Insight

Less taxation for… more representation

General Policy

The German federal election is less than a year away and strategists in the two large coalition parties are both preparing to answer the same question: how to change the subject from migration. This week hinted at the likely answer, and it is not a particularly novel one: money.

Finance Minister Schäuble announced €6 billion in tax reductions this week. This is almost certainly just a sign of more to come. The plan, which stretches the tax relief over the next two years, largely fulfils legal requirements imposed by the Constitutional Court to guarantee a level of basic income. The tax-free income band has been raised and support for children will basically increase in line with inflation. Steps to tackle the ‘cold progression’ where inflation-adjustments to incomes lead to higher tax rates and in turn to lower net income, are also included.

These are small increases but that should not necessarily be taken as a sign of Schäuble’s usual fiscal prudence. The Grand Coalition has simply agreed to leave some fiscal space for tax cuts for the next government to fill. This is a deferred, not declined, opportunity for tax cuts. Indeed, good news about Germany’s public finances this year has whet the appetite for compensating Germans for the pains they went through over the last 18 months and to remind them of their good economic situation. The last estimates from May showed tax revenues would be €42.2 billion higher until 2020 than estimated in November last year. The federal government alone could spend €17.2 billion more without giving up on a balanced budget. In August, statisticians showed the German state had achieved an unforeseen surplus of €18.5 billion during the first half of 2016 – and this is despite the often cited costs of absorbing a large number of refugees. 

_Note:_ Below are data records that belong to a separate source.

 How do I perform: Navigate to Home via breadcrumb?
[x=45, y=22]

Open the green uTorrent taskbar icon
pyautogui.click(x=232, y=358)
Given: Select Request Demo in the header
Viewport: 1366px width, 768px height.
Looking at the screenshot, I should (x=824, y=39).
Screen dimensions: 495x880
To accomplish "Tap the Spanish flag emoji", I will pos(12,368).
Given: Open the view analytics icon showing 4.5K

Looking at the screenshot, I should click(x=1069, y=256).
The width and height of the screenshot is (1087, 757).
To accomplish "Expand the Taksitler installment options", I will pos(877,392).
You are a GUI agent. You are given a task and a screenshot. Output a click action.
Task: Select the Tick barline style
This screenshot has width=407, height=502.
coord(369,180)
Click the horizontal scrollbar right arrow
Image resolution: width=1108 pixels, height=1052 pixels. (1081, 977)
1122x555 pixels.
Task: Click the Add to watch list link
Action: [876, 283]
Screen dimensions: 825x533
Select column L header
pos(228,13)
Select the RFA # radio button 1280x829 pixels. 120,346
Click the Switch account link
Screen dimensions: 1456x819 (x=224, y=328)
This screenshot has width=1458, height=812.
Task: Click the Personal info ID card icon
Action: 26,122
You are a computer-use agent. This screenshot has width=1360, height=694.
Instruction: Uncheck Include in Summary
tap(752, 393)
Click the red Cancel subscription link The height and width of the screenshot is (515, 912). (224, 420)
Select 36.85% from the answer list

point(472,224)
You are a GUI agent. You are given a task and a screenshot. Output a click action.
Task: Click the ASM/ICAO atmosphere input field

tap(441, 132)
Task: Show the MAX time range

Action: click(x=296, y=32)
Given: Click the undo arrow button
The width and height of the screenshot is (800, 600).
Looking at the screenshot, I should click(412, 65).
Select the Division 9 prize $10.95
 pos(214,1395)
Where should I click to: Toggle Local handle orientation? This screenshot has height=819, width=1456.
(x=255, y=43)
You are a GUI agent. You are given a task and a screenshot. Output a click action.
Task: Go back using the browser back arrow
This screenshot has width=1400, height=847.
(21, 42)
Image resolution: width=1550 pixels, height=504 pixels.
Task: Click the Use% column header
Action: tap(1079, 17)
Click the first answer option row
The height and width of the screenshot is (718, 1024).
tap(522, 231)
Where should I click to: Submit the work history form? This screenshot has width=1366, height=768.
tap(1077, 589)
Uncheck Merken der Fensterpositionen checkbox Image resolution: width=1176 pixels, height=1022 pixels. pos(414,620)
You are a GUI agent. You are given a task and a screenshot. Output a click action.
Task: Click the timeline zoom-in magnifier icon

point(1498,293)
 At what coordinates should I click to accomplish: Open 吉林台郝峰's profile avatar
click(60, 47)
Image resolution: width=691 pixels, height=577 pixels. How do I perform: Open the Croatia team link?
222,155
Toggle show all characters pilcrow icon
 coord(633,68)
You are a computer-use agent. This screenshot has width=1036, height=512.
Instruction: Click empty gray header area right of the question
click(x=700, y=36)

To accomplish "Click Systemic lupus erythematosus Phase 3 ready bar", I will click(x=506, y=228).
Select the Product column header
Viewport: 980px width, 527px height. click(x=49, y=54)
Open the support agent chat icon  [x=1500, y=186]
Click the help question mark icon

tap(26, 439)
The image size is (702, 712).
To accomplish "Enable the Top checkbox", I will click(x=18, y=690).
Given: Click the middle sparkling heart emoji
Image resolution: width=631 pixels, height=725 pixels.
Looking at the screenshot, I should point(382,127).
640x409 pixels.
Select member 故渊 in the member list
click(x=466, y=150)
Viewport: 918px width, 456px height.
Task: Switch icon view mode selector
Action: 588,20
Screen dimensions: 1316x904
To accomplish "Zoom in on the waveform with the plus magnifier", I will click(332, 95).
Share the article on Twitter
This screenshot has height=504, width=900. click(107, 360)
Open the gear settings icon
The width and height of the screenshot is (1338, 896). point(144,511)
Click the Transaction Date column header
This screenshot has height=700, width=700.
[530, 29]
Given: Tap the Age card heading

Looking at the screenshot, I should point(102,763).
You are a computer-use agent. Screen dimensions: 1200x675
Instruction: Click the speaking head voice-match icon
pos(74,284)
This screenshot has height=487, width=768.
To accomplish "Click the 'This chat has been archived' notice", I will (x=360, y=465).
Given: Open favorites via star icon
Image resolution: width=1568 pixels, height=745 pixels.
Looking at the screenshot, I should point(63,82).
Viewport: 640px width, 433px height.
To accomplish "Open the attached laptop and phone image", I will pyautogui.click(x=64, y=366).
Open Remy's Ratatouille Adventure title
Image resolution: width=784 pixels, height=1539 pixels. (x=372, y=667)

There are some obvious questions on what the remaining fiscal space will actually be – and how it will be used. The federal government plans to spend almost €94 billion on refugees and integration measures until 2020. That will take a large piece of it. The next tax estimate is expected in November and could paint a materially different picture.

Nonetheless, Volker Kauder, the CDU/CSU leader in the Bundestag, said in August the tax burden should be reduced by €15 billion annually during the next term. The pro-business group in the CDU/CSU is also pushing for a wider tax reform and CSU party leader Horst Seehofer announced in late September the “largest tax reduction of all times”. Discussions in the SPD about tax cuts for smaller and medium incomes are also heating up as party leader Sigmar Gabriel plans a campaign for the ‘working middle class’. Who wins and loses in this bid for votes will be one of the big issues of 2017.